- Born: Near the Battlefords, Sweetgrass First Nation
- Education: Bachelors in Language Studies
- Occupations: Author, musician, journalist, artist, editor
- Known for: IndigiNews and co-founding Indigenous Media Association of Canada
- Awards: Jack Webster Award (2024)

= Eden Fineday =

Plains Cree journalist

Eden Fineday is a Plains Cree journalist, artist and musician from Sweetgrass First Nation near the Battlefords, Saskatchewan. She is the publisher of IndigiNews, an Indigenous-led news website opened in 2020.

Fineday grew up in Vancouver, B.C., and as a teenager moved to California, where she started her first band at around 21 years old. She returned to Canada nearly a decade later, where she started the band Vancougar, which released two albums through the Vancouver record label Mint Records. IndigiNews was her first venture into journalism; she was appointed its managing editor in 2021 and became its publisher in 2025.

== Early life ==
Fineday, a nehiyaw iskwew (Cree woman), was born in the Sweetgrass First Nation in Treaty 6 territory near the Battlefords, Saskatchewan. She grew up in East Vancouver, British Columbia, starting at two years old. Fineday has two older siblings and reflected their musical tastes when she was young. Blondie's Parallel Lines and Elvis Costello's My Aim Is True were her favourite records when she was five years old, and later she liked Tom Petty, Pat Benatar, Michael Jackson's Thriller, and Cyndi Lauper's She's So Unusual. She liked female singers when she was young and knew she wanted to become one like Blondie.

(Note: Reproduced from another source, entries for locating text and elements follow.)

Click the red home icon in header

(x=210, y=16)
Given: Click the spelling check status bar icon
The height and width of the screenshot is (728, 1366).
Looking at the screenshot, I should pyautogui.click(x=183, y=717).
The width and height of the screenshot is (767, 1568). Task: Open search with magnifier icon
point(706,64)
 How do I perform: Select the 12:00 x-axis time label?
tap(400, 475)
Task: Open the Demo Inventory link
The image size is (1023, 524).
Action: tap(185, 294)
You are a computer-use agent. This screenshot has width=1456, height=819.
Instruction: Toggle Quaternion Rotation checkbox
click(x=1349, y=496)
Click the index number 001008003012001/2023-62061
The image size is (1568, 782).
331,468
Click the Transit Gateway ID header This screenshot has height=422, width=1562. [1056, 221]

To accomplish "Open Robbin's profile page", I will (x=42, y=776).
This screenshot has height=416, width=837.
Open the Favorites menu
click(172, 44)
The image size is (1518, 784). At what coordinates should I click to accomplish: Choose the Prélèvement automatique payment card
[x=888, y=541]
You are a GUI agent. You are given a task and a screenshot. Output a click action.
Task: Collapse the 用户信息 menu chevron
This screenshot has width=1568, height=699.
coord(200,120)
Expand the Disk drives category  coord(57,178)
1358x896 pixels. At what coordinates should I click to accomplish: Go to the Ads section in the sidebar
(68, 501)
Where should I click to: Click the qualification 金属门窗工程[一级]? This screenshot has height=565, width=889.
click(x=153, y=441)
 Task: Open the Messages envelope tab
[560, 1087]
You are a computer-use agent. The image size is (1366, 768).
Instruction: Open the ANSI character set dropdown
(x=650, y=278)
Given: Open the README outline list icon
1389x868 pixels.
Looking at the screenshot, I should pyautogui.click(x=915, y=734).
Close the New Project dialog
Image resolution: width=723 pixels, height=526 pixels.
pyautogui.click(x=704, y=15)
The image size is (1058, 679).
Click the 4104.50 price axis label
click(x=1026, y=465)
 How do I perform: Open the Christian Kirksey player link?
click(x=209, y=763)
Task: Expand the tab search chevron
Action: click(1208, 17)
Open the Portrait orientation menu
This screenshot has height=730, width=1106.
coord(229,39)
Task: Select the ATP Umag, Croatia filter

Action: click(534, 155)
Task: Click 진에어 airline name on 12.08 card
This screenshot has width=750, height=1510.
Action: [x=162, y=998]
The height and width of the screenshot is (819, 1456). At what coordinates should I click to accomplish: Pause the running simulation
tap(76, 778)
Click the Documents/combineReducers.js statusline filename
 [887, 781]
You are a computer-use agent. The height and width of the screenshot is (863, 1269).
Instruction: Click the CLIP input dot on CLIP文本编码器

Fineday moved to California at 17 years old, dropping out of high school. There, she worked as a public speaker. She later went back to school and earned a bachelors degree in language studies.

== Musical career ==
Fineday began playing the guitar when she was nineteen years old and two years later started her first band, the What-Nots, in Santa Cruz, California. She was lead singer and guitarist of the band.

When Fineday moved back to Canada at 29 years old, in 2003, she had difficulties with the adjustment to a more socially isolated life. In Vancouver, she formed the all-female band Vancougar with fellow bassist Becca Stewart, a fellow Canadian whom she met in Santa Cruz. They began playing at shows in 2003, and she was the lead singer and a guitarist. They released the albums Losin' It (2006) and Canadian Tuxedo (2008) through Mint Records, a Vancouver independent record label. The Georgia Straight described their music as "classic pop with a knowingly ramshackle edge". Around this time she held a job in information management. In 2012, she started a crowdfunding campaign for another album.

== Journalism career ==
Fineday was appointed managing editor of the news website IndigiNews in November 2021. She said IndigiNews was her "first foray" into journalism. The outlet, opened in 2020, was jointly launched by Aboriginal Peoples Television Network and The Discourse and based in British Columbia. According to the Canadian Broadcasting Corporation, it aims to "address the long history of Canadian media poorly representing and perpetuating stereotypes about Indigenous communities."

In a series of IndigiNews articles in 2022, she wrote about her grandfather, Alphonse Little Poplar (1921–1989), and her grandmother, Irene Fineday, and daily life at their reserve, including experiences with the residential school system.

In 2023, Indigenous media organisations including IndigiNews were impacted after Canadian news content was blocked on the social media websites Facebook and Instagram by their owner Meta in response to the Online News Act. Fineday stated that traffic to the website originating from Facebook was 43% of that in the month before the ban.

In 2024, she published two articles on tracking down the bones of great-great-grandfather, ka-mîtosis (or Little Poplar), a Plains Cree warrior. She found out that his remains had been stored in a Smithsonian warehouse in the US, after the American military surgeon Charles E. Woodruff plundered his grave. Later in 2024, she received the Jack Webster Award for "Commentator of the Year" for her work as publisher of IndigiNews.

In early 2025, five journalists including Fineday founded the Indigenous Media Association of Canada (IMAC), a trade group of Indigenous journalists. In an interview with CBC News, the organisation's interim vice-president, Maureen Googoo, stated that the motivation behind its formation was to provide Indigenous media organisations "an equal seat at that table". Fineday also became the publisher of IndigiNews in January 2025, after acquiring the website with a non-profit organisation which she co-founded, tâpwêwin media. As of 2025, she is the non-profit organisation's CEO, while the editorial board comprises three Indigenous journalists.